WORK TO BE COMPLETED
Please copy the lines of the records exactly, starting at the beginning of the records and ending with the line containing "tap(6, 172)".

(Target pointing data)
● ● ● ● ● ● ●

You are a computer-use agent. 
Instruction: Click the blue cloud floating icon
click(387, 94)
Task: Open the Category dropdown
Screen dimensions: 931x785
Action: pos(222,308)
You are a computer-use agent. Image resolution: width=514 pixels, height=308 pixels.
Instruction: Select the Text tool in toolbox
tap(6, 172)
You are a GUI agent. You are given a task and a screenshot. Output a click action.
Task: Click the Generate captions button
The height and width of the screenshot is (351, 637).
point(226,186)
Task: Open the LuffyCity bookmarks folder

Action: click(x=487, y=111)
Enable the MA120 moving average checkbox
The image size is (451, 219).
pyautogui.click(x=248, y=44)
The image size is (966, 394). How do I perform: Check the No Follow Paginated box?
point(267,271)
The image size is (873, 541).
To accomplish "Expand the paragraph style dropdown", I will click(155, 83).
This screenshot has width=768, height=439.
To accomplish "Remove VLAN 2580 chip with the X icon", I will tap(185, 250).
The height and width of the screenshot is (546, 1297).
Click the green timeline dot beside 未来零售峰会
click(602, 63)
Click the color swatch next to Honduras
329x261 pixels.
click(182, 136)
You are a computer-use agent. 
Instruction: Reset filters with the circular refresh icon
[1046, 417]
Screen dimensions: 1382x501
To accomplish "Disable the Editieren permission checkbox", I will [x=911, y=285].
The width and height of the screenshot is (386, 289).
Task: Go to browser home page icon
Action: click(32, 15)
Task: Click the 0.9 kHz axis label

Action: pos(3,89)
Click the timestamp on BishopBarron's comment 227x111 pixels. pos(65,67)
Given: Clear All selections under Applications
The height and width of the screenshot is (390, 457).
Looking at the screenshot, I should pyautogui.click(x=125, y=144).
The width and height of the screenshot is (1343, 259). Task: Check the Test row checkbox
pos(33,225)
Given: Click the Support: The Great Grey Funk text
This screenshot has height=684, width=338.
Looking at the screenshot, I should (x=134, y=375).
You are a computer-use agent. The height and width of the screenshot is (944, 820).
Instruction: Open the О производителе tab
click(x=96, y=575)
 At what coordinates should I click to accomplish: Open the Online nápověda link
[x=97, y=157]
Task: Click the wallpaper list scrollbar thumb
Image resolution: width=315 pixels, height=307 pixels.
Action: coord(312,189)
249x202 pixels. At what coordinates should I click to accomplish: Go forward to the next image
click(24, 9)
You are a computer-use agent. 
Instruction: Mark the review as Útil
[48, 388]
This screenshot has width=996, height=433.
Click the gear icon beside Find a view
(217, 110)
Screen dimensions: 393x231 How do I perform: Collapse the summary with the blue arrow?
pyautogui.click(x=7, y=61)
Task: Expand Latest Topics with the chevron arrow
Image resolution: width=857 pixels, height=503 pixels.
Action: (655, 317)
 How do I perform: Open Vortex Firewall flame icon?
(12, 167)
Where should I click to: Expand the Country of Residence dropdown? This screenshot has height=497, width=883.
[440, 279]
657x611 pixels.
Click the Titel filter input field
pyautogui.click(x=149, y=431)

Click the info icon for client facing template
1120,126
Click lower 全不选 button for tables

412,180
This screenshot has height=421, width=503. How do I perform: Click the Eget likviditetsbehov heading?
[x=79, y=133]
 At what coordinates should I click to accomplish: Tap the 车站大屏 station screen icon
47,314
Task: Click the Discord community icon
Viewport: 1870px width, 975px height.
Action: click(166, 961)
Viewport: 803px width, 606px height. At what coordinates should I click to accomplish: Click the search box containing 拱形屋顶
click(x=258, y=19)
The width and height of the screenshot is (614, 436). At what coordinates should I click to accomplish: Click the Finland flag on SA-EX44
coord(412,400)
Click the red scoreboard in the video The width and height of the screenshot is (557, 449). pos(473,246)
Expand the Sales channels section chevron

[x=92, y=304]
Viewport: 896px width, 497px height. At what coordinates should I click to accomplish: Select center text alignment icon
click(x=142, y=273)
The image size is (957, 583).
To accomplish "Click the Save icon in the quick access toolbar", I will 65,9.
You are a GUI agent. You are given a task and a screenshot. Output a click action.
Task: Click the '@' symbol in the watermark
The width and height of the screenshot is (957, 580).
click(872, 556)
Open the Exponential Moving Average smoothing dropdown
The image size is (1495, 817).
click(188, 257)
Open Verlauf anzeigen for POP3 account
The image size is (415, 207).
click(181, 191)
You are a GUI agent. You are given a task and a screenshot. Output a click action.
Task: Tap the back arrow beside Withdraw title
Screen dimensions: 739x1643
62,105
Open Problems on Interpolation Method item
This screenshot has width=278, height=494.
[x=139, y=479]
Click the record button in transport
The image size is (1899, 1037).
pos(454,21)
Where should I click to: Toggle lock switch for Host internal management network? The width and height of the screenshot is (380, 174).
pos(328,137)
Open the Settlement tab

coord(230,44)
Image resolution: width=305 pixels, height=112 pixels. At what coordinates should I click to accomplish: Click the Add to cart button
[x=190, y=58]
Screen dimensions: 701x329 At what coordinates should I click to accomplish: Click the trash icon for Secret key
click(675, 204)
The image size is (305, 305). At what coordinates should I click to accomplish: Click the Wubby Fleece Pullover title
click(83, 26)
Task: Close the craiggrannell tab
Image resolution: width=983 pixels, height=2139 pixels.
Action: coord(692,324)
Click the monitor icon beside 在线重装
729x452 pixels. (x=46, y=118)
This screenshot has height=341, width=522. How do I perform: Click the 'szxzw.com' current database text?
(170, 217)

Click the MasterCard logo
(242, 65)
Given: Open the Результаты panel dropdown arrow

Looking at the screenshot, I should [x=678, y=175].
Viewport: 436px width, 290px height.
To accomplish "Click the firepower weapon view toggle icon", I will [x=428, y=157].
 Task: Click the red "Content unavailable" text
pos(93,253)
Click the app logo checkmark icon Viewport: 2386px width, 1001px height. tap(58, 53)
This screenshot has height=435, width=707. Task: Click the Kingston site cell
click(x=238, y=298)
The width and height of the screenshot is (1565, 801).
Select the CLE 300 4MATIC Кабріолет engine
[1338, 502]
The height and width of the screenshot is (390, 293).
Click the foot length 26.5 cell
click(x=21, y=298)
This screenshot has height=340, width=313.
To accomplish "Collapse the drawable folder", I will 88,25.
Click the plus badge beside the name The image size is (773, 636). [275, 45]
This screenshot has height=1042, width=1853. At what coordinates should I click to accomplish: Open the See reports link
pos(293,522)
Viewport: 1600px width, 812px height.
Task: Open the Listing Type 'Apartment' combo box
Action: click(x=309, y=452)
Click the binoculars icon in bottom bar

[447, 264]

● ● ● ● ● ● ●

ANSWER
You are a computer-use agent. 
Instruction: Click the blue cloud floating icon
click(387, 94)
Task: Open the Category dropdown
Screen dimensions: 931x785
Action: pos(222,308)
You are a computer-use agent. Image resolution: width=514 pixels, height=308 pixels.
Instruction: Select the Text tool in toolbox
tap(6, 172)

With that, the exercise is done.